HowTo – Posting To Your WordPress Blog By EMail

Filed under: Wordpress Tips

wordpress-logoWordPress has a great built in editor and dashboard but sometimes you will be away from your computer for a long period of time and really need to get a post out.

Well lucky for us WordPress has a built in mail function that will let you grab email from your email server and then convert it into a post. Unfortunately there are a few drawbacks from using this method and there are some additional steps that you must take to automate the process.

The first consideration is spam

Everyone gets spam .. we get it on public accounts like Hotmail and Gmail and we get it on private accounts that we setup on our own servers even when we do not announce the email address to the world.

Because of this it is important that you use a email account user name that is not easily guessed… similar to your passwords the email user name should be random characters. WordPress will even suggest an appropriate email user name when you are setting up the email feature.

For instance … browse to your WordPress Writing Options and in the Email Publishing settings you will see a paragraph above the settings boxes that suggests a few random strings for the user name … Here are three random strings you could use: lwJVKWRZ, EsaHVWNZ, WEdYcKUt

This is basically security through obscurity but it is a decent way to get started.

To use such an email address you want to place the account on your own domain. You can also setup a number of email filters to reject email from anyone that is not suppose to be posting to your wordpress account.

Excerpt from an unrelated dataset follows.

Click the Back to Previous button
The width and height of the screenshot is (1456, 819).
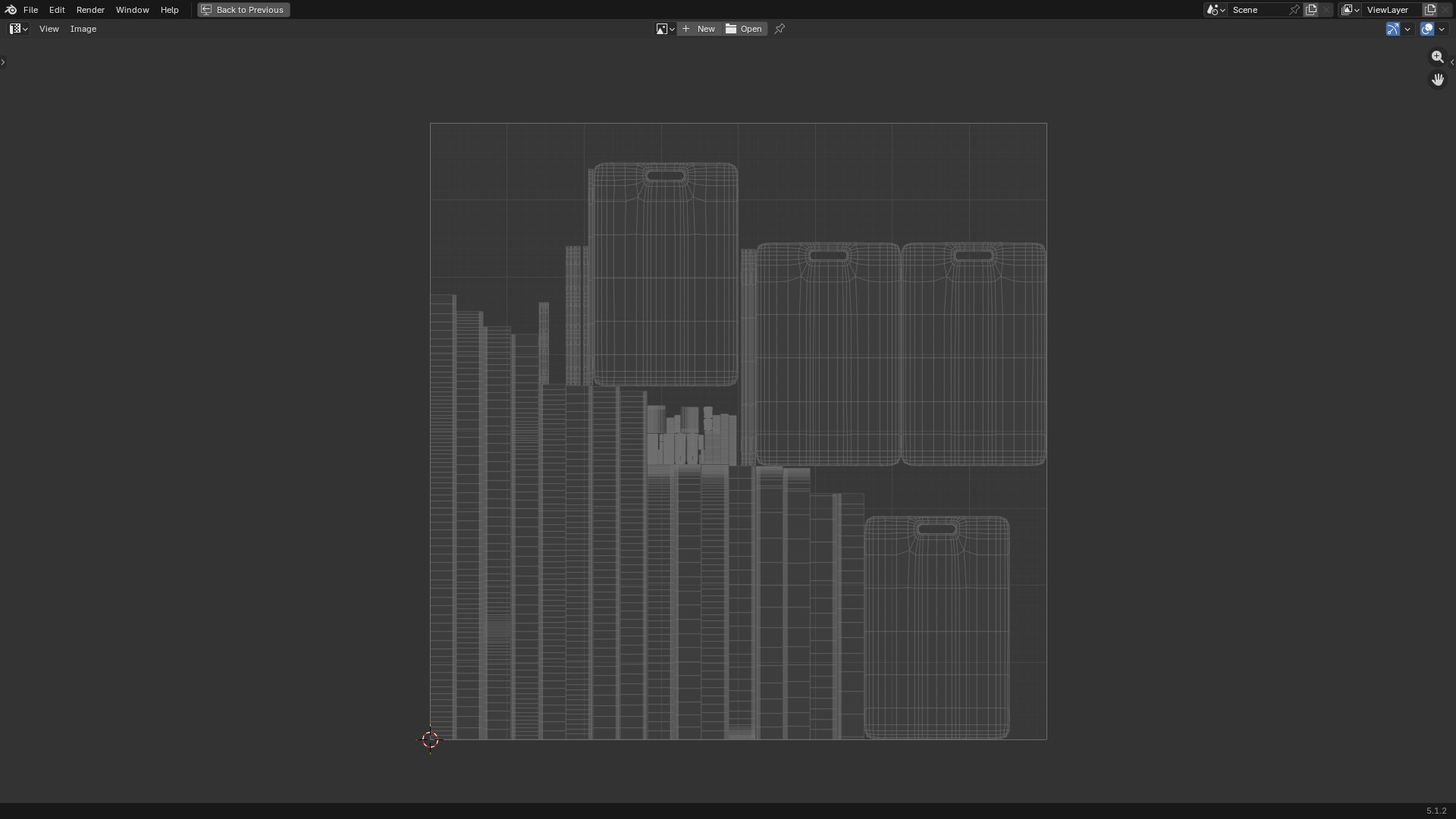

If you do not take all these steps you risk having your WordPress site publish all of the spam you get and this can be an annoyance that will probably make you stop using the feature.

Configuring Your WordPress Writing Settings

Once you have your email address and account setup ready you can fill in the rest of the information that WordPress needs to access your Email Account.

Like configuring any email reader you will need your

Server Address and Port Number
User Name
Password

Category
And you can also setup which category on your site that your Email Posts should be added to.

Testing Your Email To Post Settings

Once you have completed the basic setup you can test if your configuration works by sending a test email to your email account.

After you have sent the Email you will need to open a special WordPress page on your site to activate the process of checking for mail and converting to posts.

Browse to : www.yoursite.com/wordpresslocation/wp-mail.php

You should then see a dialog of how the process completed. If there are errors shown then make corrections to your settings and try again until the process is working and you get posts publishing on your site.

You will need to do this every time you send an email but there are ways to automate this process.

Automating the WordPress Email Publishing Process

Now that you know your settings are working you can automate the process of checking for email by setting up a cron job.

If you have access to your server then you can simply setup CURL or WGET to read the wp-mail.php file every 15 minutes or an hour.

If you are on a shared hosting account then you can setup a cron job within cPanel or through another interface that your administrator provides.

If for some reason you do not have access to setting up cron jobs then you can install a plugin for wordpress that can process the cron tasks. wp-cron is one such plugin.

Another method is to setup a hidden IFRAME on your front page that will read in the wp-mail.php file every time one of your visitors hits your homepage.¬† I do not like this idea because it exposes the fact that your site is using wordpress email publishing features…

A better way would even be to simply place a PHP curl event at the very  bottom of your pages and read it into a var and maybe update a database setting with the last time it was run sucessfuly.

That is beyond the scope of this howto but not hard to do.

Unfortunately putting a curl or iframe request on each of your pages or in a home.php theme template could have your administrator screaming their head off if your site gets any volume of traffic.

It is much better to use a Cron Job that is timed to at least 1 hour.

Final Note

This is not the most difficult thing to setup but remember that you will be limited to plain text in your emails when generating posts…. or at least you are at the time of this writing..

For this reason you may not get all the value of publishing from within the WordPress editor but it will still keep you connected to your readers when you are away.

Make sure you setup good email filters on your email account to reduce the possibility of spam getting posted.